Dali Paper
Directions:
Summarize the following article on Dali in 1 page.
Include and talk about this information in your summary (tell me what the article says)
Success Criteria:
Clear, big headlines
Neat, clean handwriting
All information on hand out is included.
Images are neatly cut out and glued into the process journal.
NO tape or staples. If an image is hanging off the page it will not count
Summarize the following article on Dali in 1 page.
Include and talk about this information in your summary (tell me what the article says)
- The Persistence of Memory
- paste in the image from your PJ next to the writing
- Basket of Bread
- paste in the image from your PJ next to the writing
- The Burning Giraffe
- paste in the image from your PJ next to the writing
- Autumn Cannibalism
- paste in the image from your PJ next to the writing
Success Criteria:
Clear, big headlines
Neat, clean handwriting
All information on hand out is included.
Images are neatly cut out and glued into the process journal.
NO tape or staples. If an image is hanging off the page it will not count
Salvador Dali:
Master of Illusion
Ants swarm over melting watches. Drawers pop out of human bodies. Crutches prop up eyelids and chins. What do these bizarre things mean? The answers are as fascinating as the colorful artist with the huge mustache who painted them: Salvador Dali.
Dali is on the best known and most successful artists of the 20th century. His work helped turn Surrealism into an important artistic and literary movement. Always controversial, Dali was attacked by his critics as a self-promoter obsessed with money and fame. To his admirers, Dali’s art with its symbols and optical illusions was innovative and brilliant. Dali’s art struck a nerve. It made people cringe; it made them laugh. But it also made them think.
Salvador Dali was born in 1904 to well-to-do parents in a small town in northern Spain. He was drawn to art early on. In high school, Dali had his first exhibition, which was met with local acclaim. The praise didn’t surprise the artist, who predicted in his diary: “I’ll be a great genius.”
Dali’s first recognition came with his 1928 painting, Basket of Bread. It shows the highly realistic style Dali would soon use to make his Surrealist paintings. The work’s intensity stems from the placement of the basket against a deep black background. Careful modeling (gradation of light and dark) makes the bread seem to glow. Cast shadows, highlights and perspective (a way to represent three-dimensions on a flat surface) create a sense of deep space. The painting is so detailed and luminous it seems more real than a photo.

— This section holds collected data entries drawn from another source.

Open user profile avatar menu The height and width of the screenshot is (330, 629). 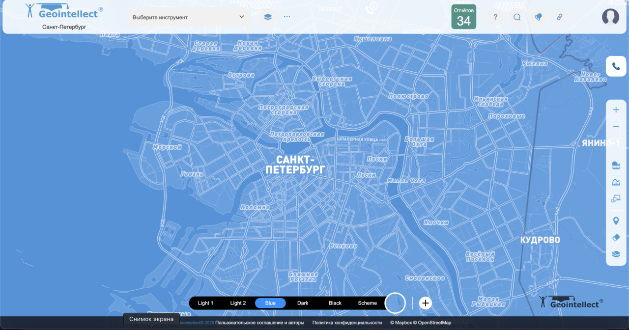[610, 17]
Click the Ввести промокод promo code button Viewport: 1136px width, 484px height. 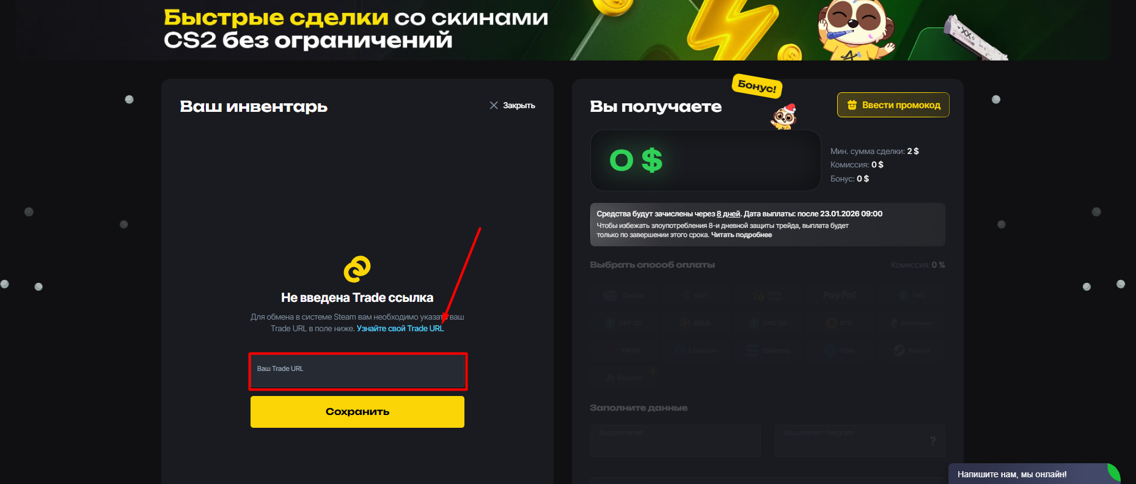point(893,105)
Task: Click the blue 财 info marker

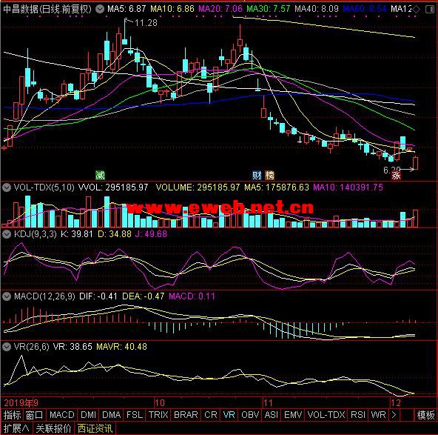Action: 257,176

Dali’s true genius was not recognized until 1931 when he painted one of the world’s best known Surrealist works, The Persistence of Memory. Struggling to understand his own dreams and inner conflicts, Dali discovered the ideas of Sigmund Freud. Freud felt people were ruled by their unconscious minds and dreams were a link to this unconscious. In this work, hard and soft forms are reversed. The limp metal watches suggest the unreliability of the conscious world. One watch droops over the sleeping amoeba-like head of the painter himself. Here Dali stresses that our unconscious mind exerts more power over us than anything else.
When this painting was first shown, it was hailed as a supreme example of Surrealism, a movement born in Europe after World War I (1914-1918). Artist who had lived through the horrors of war wanted to create a new way of looking at the world-one that rejected reason, tradition and convention. Surrealists (the word means a higher degree of reality) such as Dali turned inward, seeking to create their own fantastic, introspective, dream-laden worlds.
Dali’s Mindscapes
Dali claimed to have been haunted throughout his life by the fact that he grew up in the shadow of his brother (also named Salvador) who died before he was born. Dali’s strict father eventually banished his willful and unconventional son from the family home. In 1921, when he was 17, Dali’s beloved mother died of cancer. After that, the artist began making images that reflected his tormented soul.

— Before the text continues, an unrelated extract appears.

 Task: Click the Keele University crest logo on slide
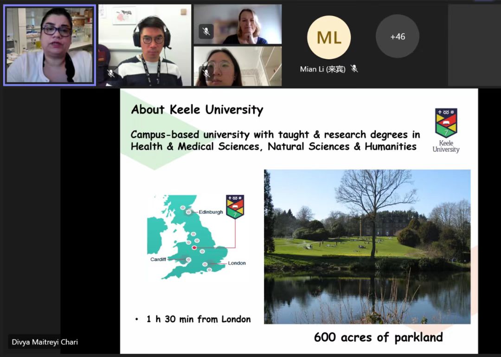coord(446,123)
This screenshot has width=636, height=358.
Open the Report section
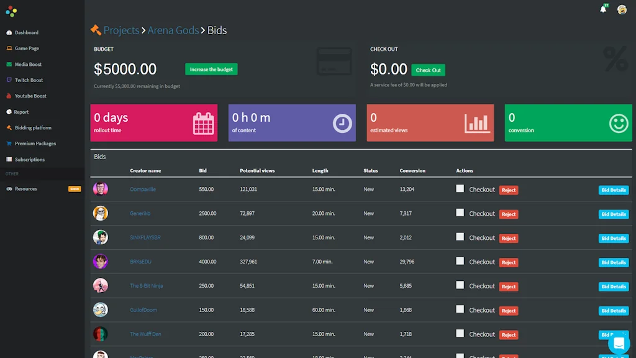22,111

Dali struggled for a while. He then met a woman who would become the most important person in his life- a Russian who called herself Gala. She would become Dali’s wife, model, and business agent, carefully managing his career. In the portrait of her, Gala sits on a wheelbarrow like the figures in the painting behind her. She stares fiercely at her “double” in front of her.
In 1929 Dali, joined a group of Surrealist artists in Paris. From 1929-1937, the artist produced what many believe to his most important Surrealist works. He used a process he called the “paranoiac-critical method” to present his themes and obsessions. Dali described his blend of precise realism and dreamlike fantasy as “hand-painted dream photographs”. Symbols from Dali’s nightmare world- crutches, staircases, grasshoppers, ants, and melting watches- became recurring images in his painting.
A good example of Dali’s work during this period can be found in his 1936 The Burning Giraffe, completed at the beginning of the violent and bloody Spanish Civil War. The focal point of the painting is a faceless, skeletal female figure. Her body has been transformed into half-open drawers, symbols of memory and the unconscious mind. Dali was fond of painting burning giraffes, their mains turned into fiery red flames to suggest the ravages of war. The scale of the cropped foreground figure and the low horizon line lead the viewer’s eye into the work’s deep, surreal space. The painting’s bleak, nearly monochromatic (one color- blue) color scheme, give it an even more nightmarish quality.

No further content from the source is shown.